Début juillet, dans le cadre de la compétition de Paris Cinéma

Avec qui ?

Seul

Et alors ?

Le parcours suivi par David Gordon Green est l’un des plus sinueux du cinéma américain récent. Après avoir été élevé dans la liberté du milieu indépendant, et composé entre autres les élégiaques George Washington et L’autre rive, Green s’est brusquement dérouté vers les cultures sous serre d’Hollywood. Il y retrouva son confrère de fac Danny McBride, qu’il dirigea (ainsi que James Franco) dans deux comédies réalisées sous la bannière d’Apatow – le superbe Délire express et l’affreux Votre majesté. Le cauchemar atteignit son paroxysme avec Baby-sitter malgré lui, l’un des pires produits hollywoodiens que j’ai vus ; et alors que l’on pensait Green sérieusement foutu, au fond du trou, le voici qui revient avec un film d’une beauté et d’une indépendance bouleversantes.

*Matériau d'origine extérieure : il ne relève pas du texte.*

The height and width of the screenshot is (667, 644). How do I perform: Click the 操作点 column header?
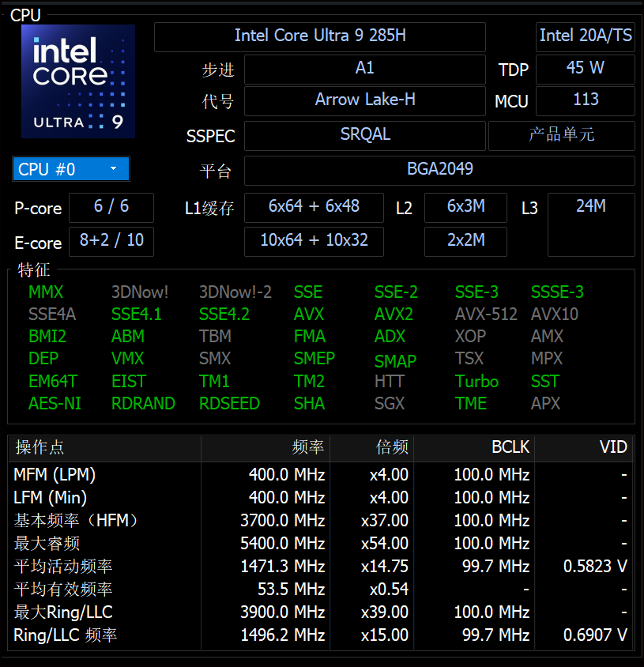[x=40, y=448]
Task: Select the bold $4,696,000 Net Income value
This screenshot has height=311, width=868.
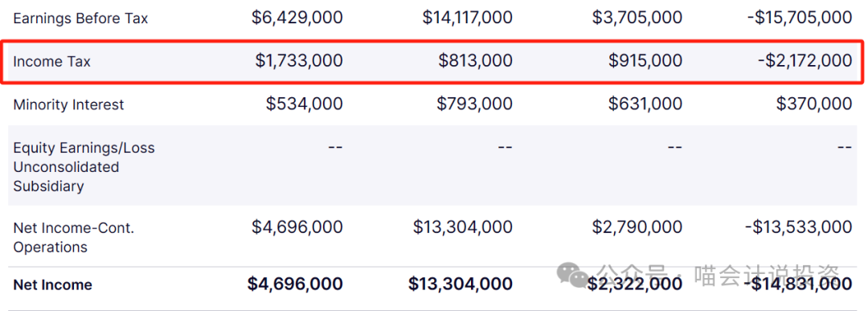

Prince of Texas (en VO Prince Avalanche…) est une délivrance pour tous, metteur en scène et acteurs, personnages et spectateurs. De sa parenthèse californienne, Green a ramené dans le Texas de son enfance deux choses, le comédien Paul Rudd et le thème de la bromance, ces histoires d’amitiés puissantes entre protagonistes masculins qui abondent chez Apatow et consorts. Prince of Texas est une bromance ramenée à l’état de nature, tout le reste étant repoussé hors du champ de la caméra et de l’existence des personnages durant le temps que nous passons en leur compagnie : le récit, la ville, les figures féminines, la société humaine toute entière et avec elle ses demandes. Lance (Paul Rudd) et son beau-frère Alvin (Emile Hirsch) ont pour tâche de refaire la signalisation des routes dans une forêt ravagée l’année précédente par d’immenses incendies. Un travail dont l’utilité est mise en doute par le fait qu’ils ne croisent pas âme qui vive au cours de leurs journées, à l’exception de deux personnes âgées – un chauffeur de camion blasé, et une habitante de la région à la matérialité incertaine. Lance et Alvin passent ainsi le plus clair de leur temps seuls, avec leurs désillusions passées, leurs angoisses concernant l’avenir, et leurs divergences de caractère pour le moment présent.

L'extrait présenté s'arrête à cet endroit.